- Born: July 3, 1969 (age 57) Manhattan, New York, U.S.
- Education: Boston University (1991)
- Occupations: Film and television producer President of EUE/Sokolow President of Sammy Nice Inc Professor of Practice at Clemson University
- Years active: 1991–present
- Spouse: Julia Fowler ​(m. 2003)​
- Relatives: Alec Sokolow (brother)

= Sam Sokolow =

American film and television producer

Sam Sokolow (born July 3, 1969) is an American film and television producer and President of Sammy Nice Inc., a production company based in South Carolina, New York and Los Angeles, CA. He is also currently a Professor of Practice of film production at Clemson University.

==Early life==
Samuel Wolfe Sokolow was born and raised in Manhattan, New York City in 1969. His father Mel Sokolow (1933–1992) and his mother Diane were both producers on various film and television programs in the 1970s. His older sister, Betsy, is a publicist and producer. His older brother, Alec Sokolow, is an Oscar-nominated screenwriter. He spent a significant portion of his childhood socializing with his parents’ actor and producer friends. He credits these early years with his decision to be a producer.

Sokolow attended Boston University largely because that was the only school he could find that allowed him to begin a hands-on film curriculum as a freshman. He graduated with a Communications degree in 1991. Though he bounced around between various jobs in media, even working as a journalist and crime reporter for a time, Sokolow eventually decided to enter the film industry full-time in 1997.

==Career==
Sokolow started working on commercials as a producer at different ad agencies before moving onto feature film work. In the late ‘90s, he and Rob Lobl partnered to create SokoLobl Entertainment. The two wrote, produced, and directed an independent film called The Definite Maybe (later retitled No Money Down). They self-distributed the film over the internet. At the time, this practice was unheard of.

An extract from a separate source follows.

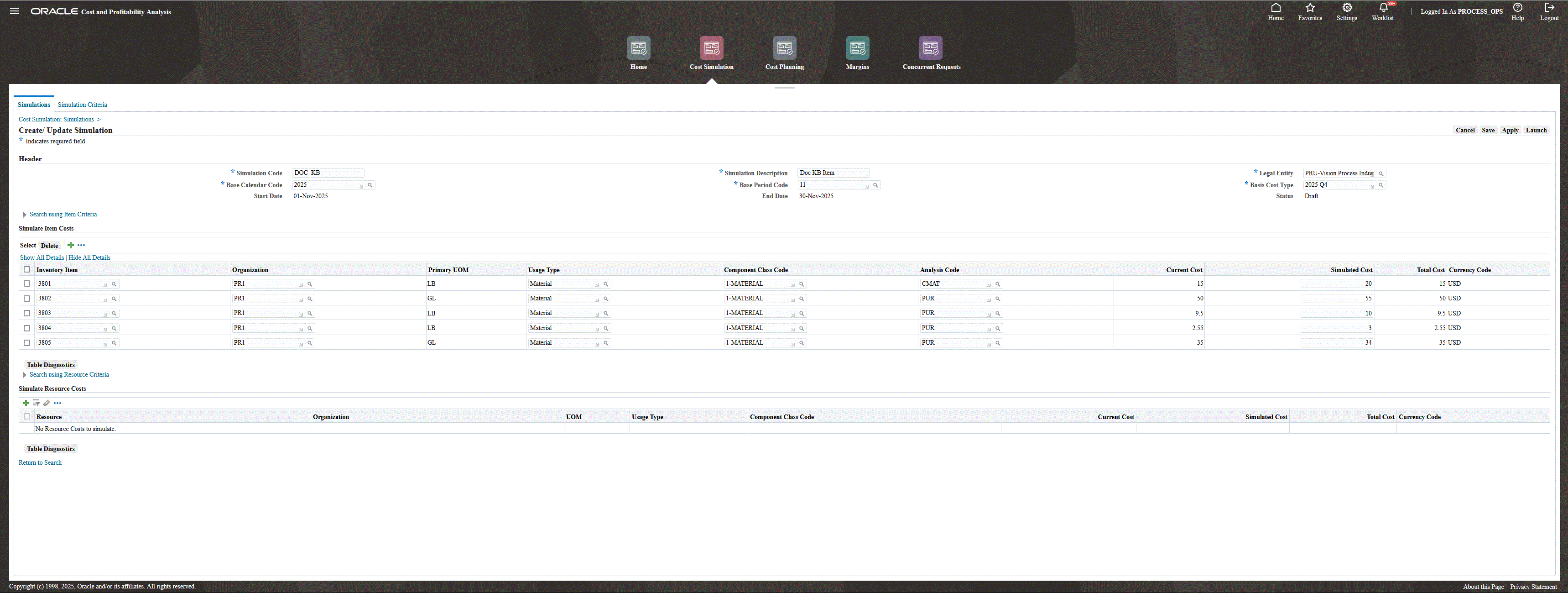
Task: Click search icon next to Base Calendar Code
Action: click(370, 185)
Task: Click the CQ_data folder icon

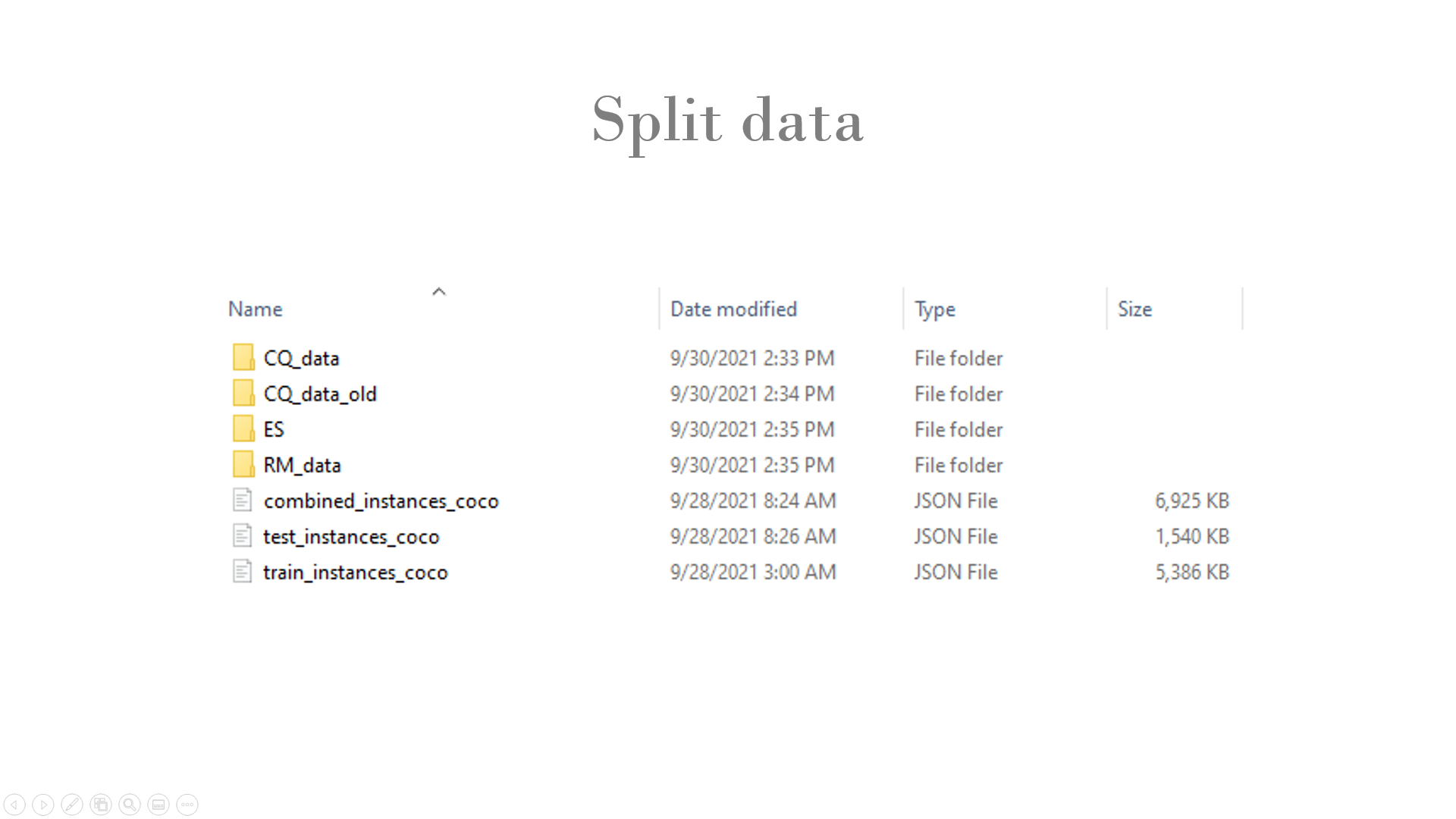Action: point(243,357)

As a result, Sokolow and Lobl were credited as poster boys of online film distribution in the independent film scene, with Sokolow saying "I don't need Hollywood anymore to have 35 million people take a look." Shortly thereafter, Sokolow moved to Los Angeles to focus more on television production. During this period, he sold and executive produced TV series for MTV, BET, CMT, GSN, E!, OWN and Oxygen.

In 2010, Sokolow and Jeffrey Cooney, the son of EUE/Screen Gems CEO George Cooney, co-founded EUE/Sokolow. This new subsidiary focuses on independent television production by attaching talent to projects before pitching them to larger studios. Their first major project was producing an adaptation of Walter Isaacson's biography of Albert Einstein, Einstein: His Life and Universe. Sokolow and Cooney pitched the project to Ron Howard. Coincidentally, Howard had been looking to make an Einstein project for years. With Howard's backing, EUE/Sokolow teamed with Imagine Entertainment to create National Geographic's first scripted series, Genius, with Geoffrey Rush in the role of Einstein. The series was a critical success, earning 10 Emmy nominations, including Sokolow's first nomination for Outstanding Limited Series. Though the original intent was to create a limited series based only on Einstein's life, the success of the project caused National Geographic to commission the series as an ongoing anthology with a different subject each season. Season 2 followed Pablo Picasso, played by Antonio Banderas, and earned 8 Emmy nominations, including Sokolow's second nomination for Outstanding Limited Series. Season 3 depicted the life of Aretha Franklin. Season 4 depicted the lives of Dr. Martin Luther King Jr., played by Kelvin Harrison Jr., and Malcolm X, played by Aaron Pierre.

Besides Genius, Sokolow is currently working on a number of TV and film projects and developing a film written by his brother centered on the legacy of Chuck Taylor and Converse. Sokolow and his brother are co-directing a documentary feature film based on the bestselling book "Once A Giant" by Gary Myers.

Sokolow is currently a Professor of Practice in film production at Clemson University in South Carolina, where he creates curriculum focused on hands-on experiential learning. He recently created a film production course at Clemson that resulted in the production of the micro-budget feature film Student Film: The Movie.

==Personal life==
Sokolow married actress, screenwriter, director, and published author Julia Fowler in 2003. They currently reside in Greenville, South Carolina.

Sokolow's older brother Alec Sokolow is an Oscar-nominated screenwriter known for Toy Story.